Georgina further learns from her journal that she had discovered that Rosina was made pregnant by Felix and their child was herself, Georgina. However, Felix had previously got Rosina’s sister Clarissa pregnant and their child was Lucia. Rosina had left Felix when she learnt of this but Felix altered his will in Rosina’s favour, so although Felix’s brother Edmund claimed that the stately home/asylum and the family’s wealth was his inheritance when Felix died, it all really belongs to Georgina, due to her being Rosina and Felix’s daughter but also due to her being Emily’s ‘ward’ as in her will Rosina had left her assets to her cousin Emily (who Georgina had believed was her mother). Meanwhile Clarissa (sister of Rosina and mother of Lucia) was blackmailing Edmund threatening to reveal that the inheritance wasn’t his, and Edmund had shared all this with Dr Straker. Clarissa and her daughter Lucia had then decided to take Georgina’s identity in order to gain the inheritance themselves. Phew, this is all quite complicated, I’ve had to re-read quite a bit of this just to get it straight in my mind, mostly because the book is so exciting that I am racing through it so I must slow down and concentrate on the details more!
Georgina sees in her journal that when she had originally learnt all this, she had decided to visit the asylum in order to discover more information from Edmund, but she was met there by Dr Straker and when she explained everything to him he wasn’t willing to give up the asylum that Edmund lets him run so he wiped Georgina’s memory using an electric device he’d made to try and cure mental illness, but which had proved fatal to two patients.

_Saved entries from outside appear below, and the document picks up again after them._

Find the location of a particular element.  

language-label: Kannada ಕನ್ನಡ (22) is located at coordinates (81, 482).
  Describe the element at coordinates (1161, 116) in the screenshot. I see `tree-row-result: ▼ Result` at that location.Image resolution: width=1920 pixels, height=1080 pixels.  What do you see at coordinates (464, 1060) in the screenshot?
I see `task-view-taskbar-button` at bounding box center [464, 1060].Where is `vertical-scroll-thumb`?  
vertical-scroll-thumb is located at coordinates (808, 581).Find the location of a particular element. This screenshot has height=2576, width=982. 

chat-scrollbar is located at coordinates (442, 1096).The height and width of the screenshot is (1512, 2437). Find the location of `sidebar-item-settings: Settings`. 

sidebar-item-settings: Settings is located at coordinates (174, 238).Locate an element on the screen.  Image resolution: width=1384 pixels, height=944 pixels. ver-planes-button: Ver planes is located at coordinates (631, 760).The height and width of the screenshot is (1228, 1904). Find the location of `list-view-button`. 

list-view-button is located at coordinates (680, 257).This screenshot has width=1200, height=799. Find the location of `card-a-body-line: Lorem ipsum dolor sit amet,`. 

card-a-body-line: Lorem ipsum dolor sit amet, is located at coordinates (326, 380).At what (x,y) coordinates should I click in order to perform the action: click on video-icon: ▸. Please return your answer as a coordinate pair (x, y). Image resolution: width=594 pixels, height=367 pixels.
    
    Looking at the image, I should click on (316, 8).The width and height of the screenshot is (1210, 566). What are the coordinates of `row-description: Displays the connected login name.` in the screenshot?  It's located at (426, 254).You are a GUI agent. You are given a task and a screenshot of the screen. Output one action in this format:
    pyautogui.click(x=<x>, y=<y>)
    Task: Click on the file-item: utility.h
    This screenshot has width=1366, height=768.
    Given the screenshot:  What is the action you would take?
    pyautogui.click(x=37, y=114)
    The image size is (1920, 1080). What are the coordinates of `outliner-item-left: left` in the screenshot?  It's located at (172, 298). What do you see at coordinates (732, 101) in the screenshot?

However, Dr Straker then needed Georgina to remember everything so she could reveal where she’d hidden her journal as this contains the full details of her history and the location of the will which states her rights to the inheritance, so he can destroy this evidence and the will, and he then planned to wipe Georgina’s memory again and have her live as Lucy Ashton. Meanwhile, Lucia turns up at the asylum as she is also hoping to get hold of the journal and will, and Dr Straker tries to kill Lucia to prevent her from doing this and to stop the blackmail of Edmund, but he was stopped in time.
Wow, what a dramatic and gripping book, though I did feel like it was perhaps a little over-complicated, but perhaps that was just me not grasping things (due to my inability to stop racing through the book to see what happened!). And it’s horrifying to consider that women did used to be imprisoned in lunatic asylums back in Victorian times, their husbands or fathers wanting to remove them for some reason, and how powerless they were with no trial or chance of justice or escape, and also how cruel the treatments could be too then, shiver, shiver, it’s just awful to think of. But I did love reading this book and how gripping it was, I will definitely read more of this author’s work, and his books The Seance (set in Victorian time again, which I love) and The Ghost Writer (featuring a librarian and a novelist, both of which I love!) sound wonderful! And The Asylum inevitably reminded me of Wilkie Collins’ The Woman in White and Sarah Waters’ Fingersmith too, with a woman being concealed under a false identity in a lunatic asylum, so I will enjoy re-reading those books again.